押入れを開けるとそこには・・・
小学生の頃、姉が習っているピアノの発表会があったんだけれど、私は学校があったので見に行くことが出来なかった。
帰りは夜7時くらいということだったので、私は学校から帰ったら母が作っておいた夕飯を食べながら留守番をするはずだった。
だけど当日、学校でお腹が痛くなってしまい、放課後まで保健室で休ませてもらってから担任の先生が家まで送ってくれることになった。
もし一人で帰宅していたら・・・
家に着いて、「まだ寝ていた方がいい」と先生に言われ、布団を出すのを先生が手伝ってくれると言うので、姉と私の部屋に行って押入れを開けた。
すると、見知らぬおじさんと目が合った。
先生と私は一瞬目が点になった後、叫び声を上げて部屋から逃げ出した。
おじさんもビックリして窓から逃げて行った。
逃げた後には包丁とロープのようなもの、おじさんの靴が残っていた。
先生が警察に通報して、母と姉が帰って来るまで一緒にいてくれて事情を説明してくれた。
後日、おじさんは警察に捕まった。
3軒隣の40代の男で、今でいう”引きこもり”だったらしい。
おじさんの部屋からは、小学生女児と思われる写真や盗聴器なんかが見つかったと聞いた。

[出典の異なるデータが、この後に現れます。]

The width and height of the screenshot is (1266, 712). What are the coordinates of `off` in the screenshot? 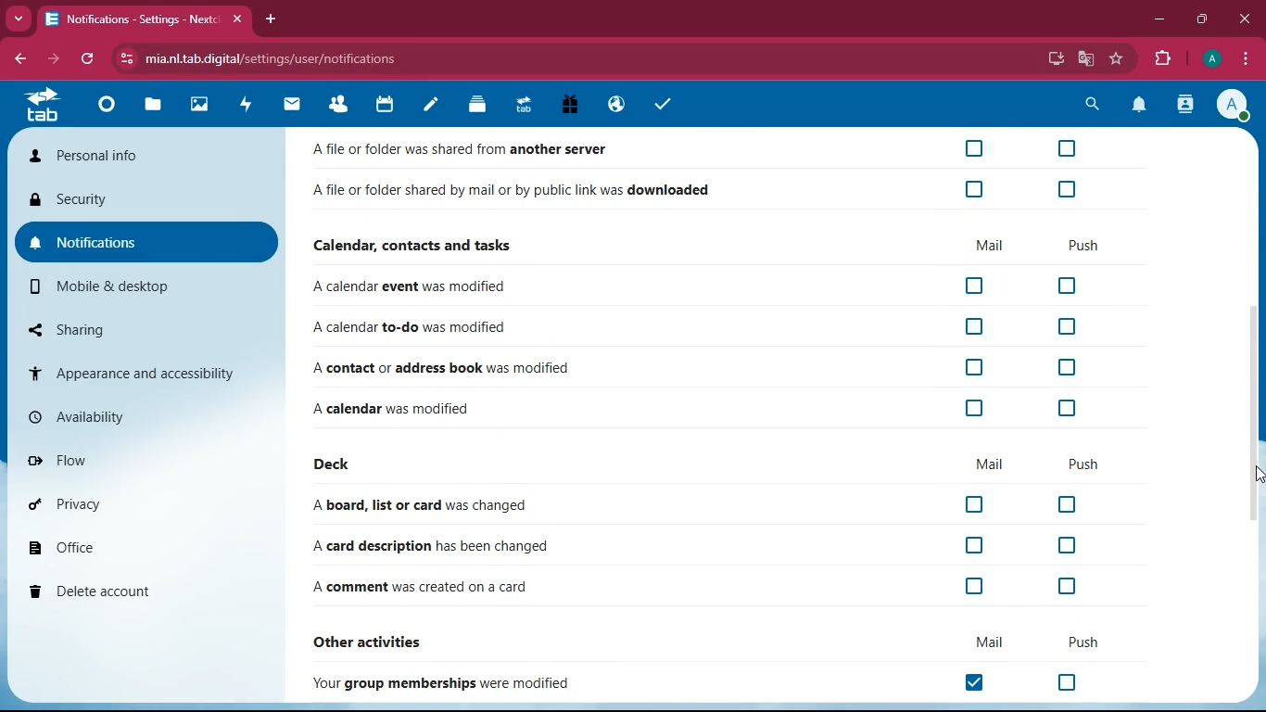 It's located at (973, 408).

盗聴器は、近所くらいの距離ならコードレスホンの電波を拾える物だったらしい。
留守番するはずだった前日、母が電話でお向かいのおばちゃんに「私が一人で留守番する」という話をしているのを聞いて、イタズラ目的で窓の鍵を壊して入り、押入れに潜んでいたらしい。
あの日、具合が悪くならなくて一人で帰宅していたら・・・と思うと、今でも怖い。